Passage —
--*--

LaTonya Turpin says business is off dramatically at Turp's Kitchen, her new restaurant in South Philadelphia.
COURTESY LATONYA TURPIN
LaTonya Turpin says business is off dramatically at Turp's Kitchen, her new restaurant in South Philadelphia.

The curfew has slashed business as much as 75% at Turp’s Kitchen at Third Street and Snyder Avenue in South Philadelphia, which opened March 7 with a slate of cooking classes, a 16-seat dining room, and takeout and delivery service.

Turp’s, which specializes in jerk chicken, is miles from any of the protests. But most of Turp’s delivery business comes in after 6 p.m. daily, said owner LaTonya Turpin. Some customers have adjusted their ordering schedules.

“I understand the curfews. These protests are for a greater cause,” said Scott Hockfield, who uses six delivery services, including his own employees on bicycles, to serve orders from the Wrap Shack in Washington Square West. “My bike guys get held up [by the barricades], and it takes a half-hour to go eight blocks. But I’m not crying about it. We’ll get through it.”

A city spokesperson said the administration understands the frustration, “but this is being done in the interest of public safety — including the protection of businesses, who continue to be targets of theft and vandalism.” She said the curfew is reviewed daily and might no longer be needed soon, “depending on current circumstances and expected activities.”

--*--

Records provided —
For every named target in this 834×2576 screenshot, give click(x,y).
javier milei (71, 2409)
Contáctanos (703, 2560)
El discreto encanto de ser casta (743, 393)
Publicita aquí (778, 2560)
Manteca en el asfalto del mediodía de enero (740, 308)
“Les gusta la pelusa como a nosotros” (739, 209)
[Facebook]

--*--

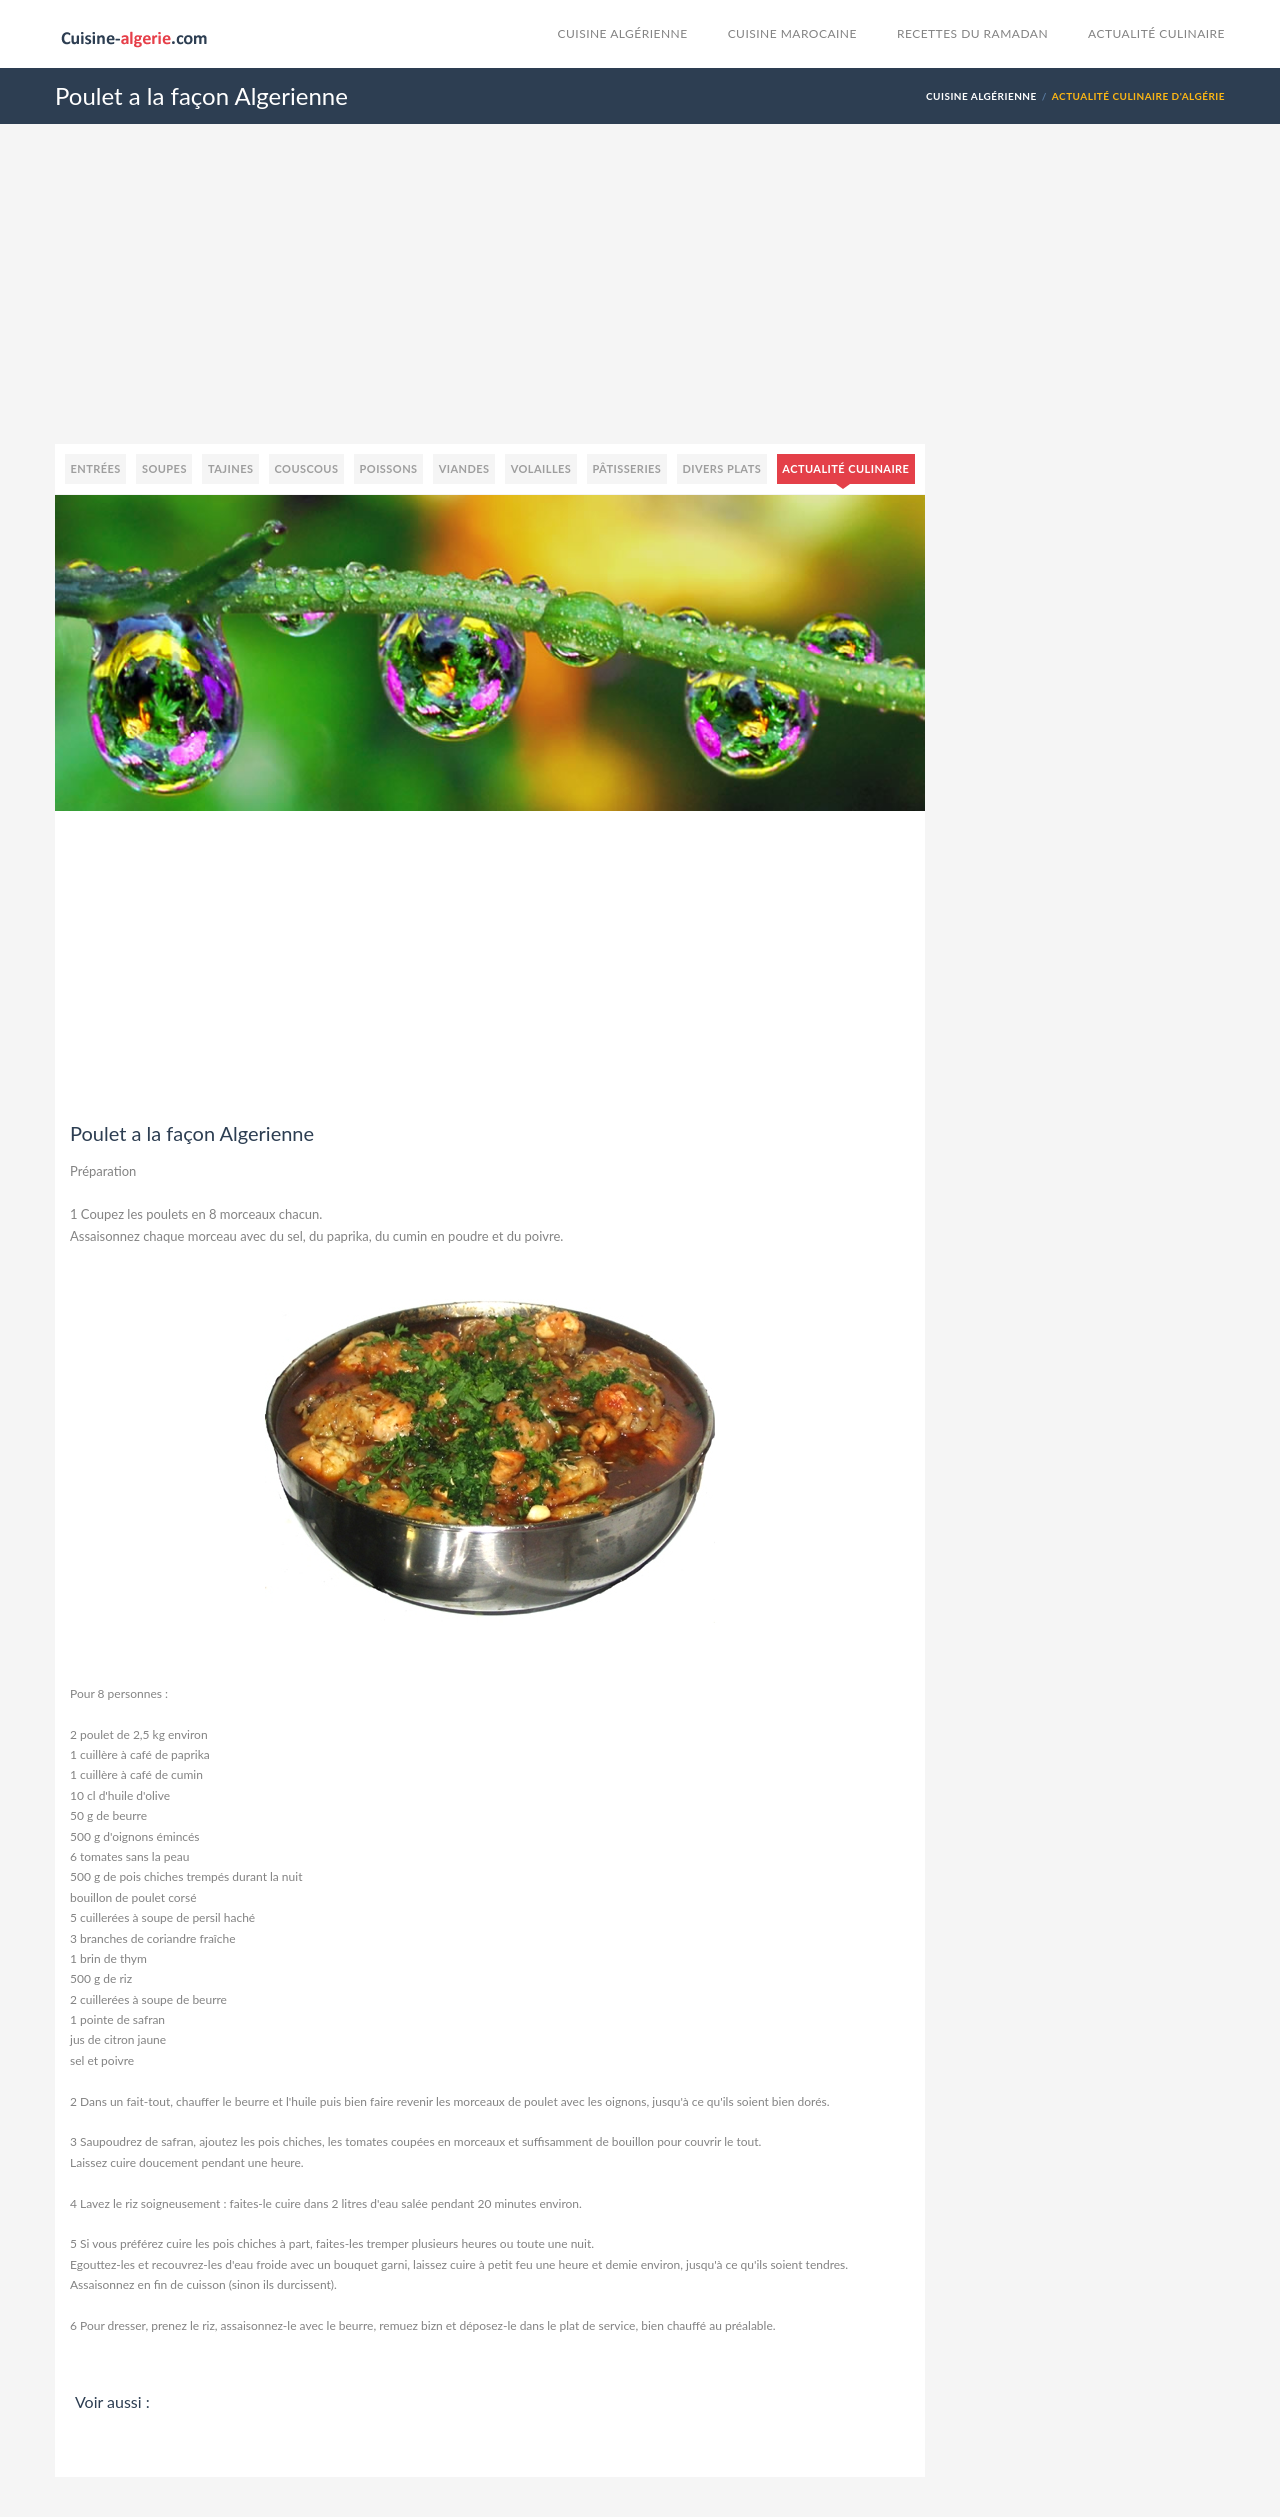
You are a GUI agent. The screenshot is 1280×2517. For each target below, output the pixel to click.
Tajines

--*--

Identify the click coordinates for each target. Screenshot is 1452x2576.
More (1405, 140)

--*--

Prompt 1 — In the passage about the curfew's effect on Philadelphia restaurants, what date did Turp's Kitchen open?
Prompt 2 — Do these statements agree with the passage about the curfew? (a) Turp's Kitchen has a 16-seat dining room. (b) Turp's Kitchen is close to the protests. (c) The curfew is reviewed once a week.

Problem solution 1 — March 7

Problem solution 2 —
(a) Yes: "a 16-seat dining room"
(b) No: "is miles from any of the protests"
(c) No: "the curfew is reviewed daily"